Minggu, 04 Mei 2014

Apa itu Sain?




Kata science berasal dari kata Latin yang digunakan untuk merujuk pada konsep pengetahuan. Kata ini diturunkan dari kata, scio, scire. Science adalah pengetahuan. Ada beberapa jenis pengetahuan yang masing-masin berbeda. Pengetahuan ilmiah yang kita maksudkan adalah pasti, eksak, seksama dan terorganisir secara lengkap. Pengetahuan macam ini disebut juga dengan pengetahuan yang sungguh-sungguh nyata (real knowledge) dan tentu saja terorganisir dengan baik.

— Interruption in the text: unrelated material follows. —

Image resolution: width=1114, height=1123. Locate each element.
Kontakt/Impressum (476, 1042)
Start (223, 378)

Karena filsafat juga dianggap sebagai pengetahuan tentang dunia maka dua pokok bahasan yaitu filsafat dan sain akan nampak memiliki tujuan yang sama namun tentu memiliki perbedaan. Kadang-kadang dikatakan bahwa sain itu menggambarkan, sementara filsafat menafsirkan. Mr. J. Arthur Thomson, dalam buku kecilnya yang berjudul An Intorduktion to Science menganjurkan kepada pembaca terutama pengikut Pearson dan banyak sarjan modern lain, mendefinisikan science dalam kerangka di bawah ini:

Sain adalah gambaran yang lengkap dan konsisten tentang berbagai fakta pengalaman dalam suatu hubungan yang mungkin paling sederhana (simple possible terms).

Seorang ilmuwan dalam penyelidikannya mengenai sekelompok fenomena, pertama mengumpulkan fakta-fakta tersebut selanjutnya mempelajari berbagai kondisi yang menimpa mereka (sebab-musabab) dan akhirnya menyelidiki kesamaan cara-cara bertingkah laku mereka (hukum-hukum mereka) dan menyusun semua turunannya ke dalam bentuk risalat (laporan) yang sistematis. Di sini tugasnya sebagai seorang ilmuwan berakhir.

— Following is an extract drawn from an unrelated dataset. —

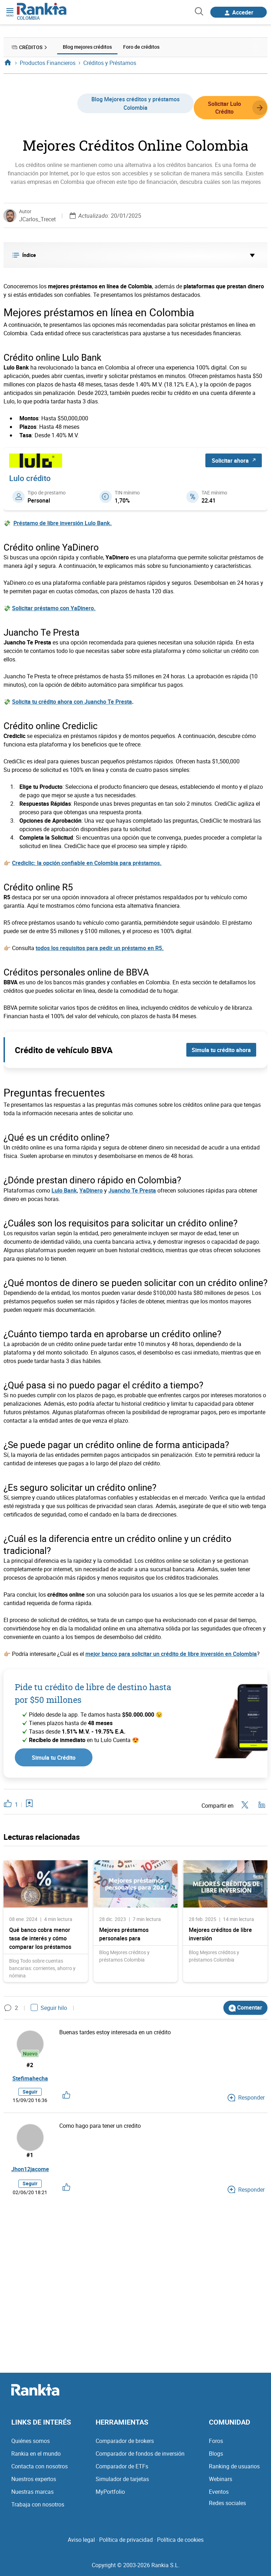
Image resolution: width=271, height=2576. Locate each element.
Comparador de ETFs (122, 2467)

Sekarang kita yakin bahwa sain adalah sejenis penjelasan tentang suatu hal untuk mengungkap berbagai kondisi (sebab-musabab) yang terjadi di dalamnya. Misalnya ketika kita menjelaskan demam tipus dengan memperhatikan jenis bacillus (semacam bakteri) tertentu yang hadir secara tetap dalam suatu kasus tertentu. Sain juga merupakan sejenis penjelasan tentang suatu hal untuk mengungkapkan contoh suatu hukum atau keseragaman umum. Misalnya saat kita menunjukkan bahwa sebuah pendulum, dengan terus-menerus. Misalnya saat kita menunjukkan bahwa sebuah pendulum, dengan terus-menerus bergerak sampai ke titik terlemahnya, merupakan contoh hukum umum gravitasi. Semua benda-benda jasmaniah alamiah, seperti pendulum dengan bumi, cenderung saling bergerak ke arah masing-masing. Hal ini juga masih benar, seandainya kita mengatakan bahwa usaha sungguh-sungguh sain bukan penjelasan terakhir tentang berbagai hal. Sain hanya menganalisis dan mengklasifikasikan hukum-hukum tersebut dan menentukan berbagai kondisi yang terjadi atas mereka kemudian merumuskan atau memformulasikan cara-cara mereka bertingkah laku.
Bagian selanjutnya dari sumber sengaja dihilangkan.